Popular recordings in 1926 were by Nick Lucas, Gene Austin, Benny Krueger, and by Leo Reisman. It was the number 16 song of 1926 according to Pop Culture Madness.

Recordings of the song often include only the chorus; the verses are far less known.

== Recordings and performances ==
Julie London recorded it on her 1957 album Julie. The same year, Miles Davis recorded "Bye Bye Blackbird" for his album Round About Midnight.

Johnny Mathis made a beautiful recording of the song for his 1959 album Open Fire, Two Guitars for Columbia Records.

In 1968, Joe Cocker made a recording of "Bye Bye Blackbird" that was included on his 1969 album With a Little Help From My Friends. AllMusic reviewer Matthew Greenwald described it as a "classic pop gospel ballad".

Ringo Starr also included a version on his first solo album, Sentimental Journey, arranged by Maurice Gibb, released in 1970.

in the season 1 episode titled "Whatever Happened to the Old Songs?" of the TV series The Partridge Family (1970), Ray Bolger, guest starring as Shirley's father, performs the song when he temporarily joins the band.

In 1972, Liza Minnelli performed "Bye Bye Blackbird" (with choreography by director Bob Fosse) in her Emmy award-winning TV special Liza with a "Z".

In 1987, Sharon, Lois & Bram performed the song on their television series, Sharon, Lois & Bram's Elephant Show on the "Mother Goose" episode in 1987, and again in 1988 on the "Curio Shoppe" episode.

Tiny Tim recorded the song with Brave Combo on what would be his final recording, the 1996 album Girl.

In 2012, Paul McCartney covered "Bye Bye Blackbird" on his album Kisses on the Bottom.

In 2025, jazz pianist Francis Hon of New York University recorded an arrangement by American jazz composer Jeff Novotny.

== In popular culture ==
The song was featured in the 1955 movie musical Pete Kelly's Blues, sung by Peggy Lee in the role of alcoholic jazz singer Rose Hopkins.

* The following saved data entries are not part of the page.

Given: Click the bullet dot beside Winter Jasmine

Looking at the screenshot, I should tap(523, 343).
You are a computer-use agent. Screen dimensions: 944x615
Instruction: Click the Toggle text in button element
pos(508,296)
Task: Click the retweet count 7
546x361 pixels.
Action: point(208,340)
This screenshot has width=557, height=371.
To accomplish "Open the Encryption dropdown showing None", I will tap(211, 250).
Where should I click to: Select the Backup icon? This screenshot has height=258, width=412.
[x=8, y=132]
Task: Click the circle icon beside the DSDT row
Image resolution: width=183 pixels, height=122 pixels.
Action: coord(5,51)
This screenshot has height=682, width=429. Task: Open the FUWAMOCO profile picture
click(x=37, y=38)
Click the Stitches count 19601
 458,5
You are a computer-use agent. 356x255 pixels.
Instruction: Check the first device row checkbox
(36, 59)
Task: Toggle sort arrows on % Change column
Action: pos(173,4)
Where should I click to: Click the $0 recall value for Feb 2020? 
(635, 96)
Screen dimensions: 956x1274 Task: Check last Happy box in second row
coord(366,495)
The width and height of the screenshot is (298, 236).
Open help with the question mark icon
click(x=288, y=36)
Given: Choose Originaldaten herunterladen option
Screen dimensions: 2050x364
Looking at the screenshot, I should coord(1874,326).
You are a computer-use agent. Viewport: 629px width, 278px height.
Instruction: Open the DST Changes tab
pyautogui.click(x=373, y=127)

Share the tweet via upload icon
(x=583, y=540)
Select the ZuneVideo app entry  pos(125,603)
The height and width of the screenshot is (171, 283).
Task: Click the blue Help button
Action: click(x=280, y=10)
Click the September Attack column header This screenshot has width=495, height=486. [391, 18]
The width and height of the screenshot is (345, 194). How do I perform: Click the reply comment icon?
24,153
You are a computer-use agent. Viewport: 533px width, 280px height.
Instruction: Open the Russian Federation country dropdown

In the 1957 Academy Award winning Looney Tunes cartoon Birds Anonymous, when Sylvester tries turning on the radio to have music take his mind off birds, the DJ announces that the previous song that they've just played was "Bye Bye Blackbird" and they would follow it with When the Red, Red Robin (Comes Bob, Bob, Bobbin' Along) (another bird themed song), making Sylvester turn off the radio instead.

In "Goodbye Nkrumah" (1966) Beat poet Diane Di Prima asks:And yet, where would we be without the American culture

Bye bye blackbird, as Miles plays it, in the ’50s

Peter Falk sang the song in Anzio (1968).

Segregationists opposed to the American Civil Rights Movement, notably at the Selma to Montgomery marches, played the song over loudspeakers as a taunt.

In 1982, the Recording Industry Association of America (RIAA) posthumously awarded John Coltrane a Grammy Award for Best Jazz Solo Performance for the work on his album Bye Bye Blackbird at the 24th Annual Grammy Awards.

Joe Cocker's 1968 cover was featured in the 1993 romantic comedy Sleepless in Seattle.

In the 1993 Columbo episode “It’s All in the Game”, written by its series’ star Peter Falk, the song is performed at a party.

In 2005, Peggy Lee's version of "Bye Bye Blackbird" was used in Peter Jackson's remake of King Kong.

In 2006, the song features near the end of the British film The History Boys. It is sung by the main cast of young actors in front of a school assembly that is paying tribute to an eccentric but inspirational teacher who has just died.

In 2017, the song was featured in series 4 episode 3 of Peaky Blinders.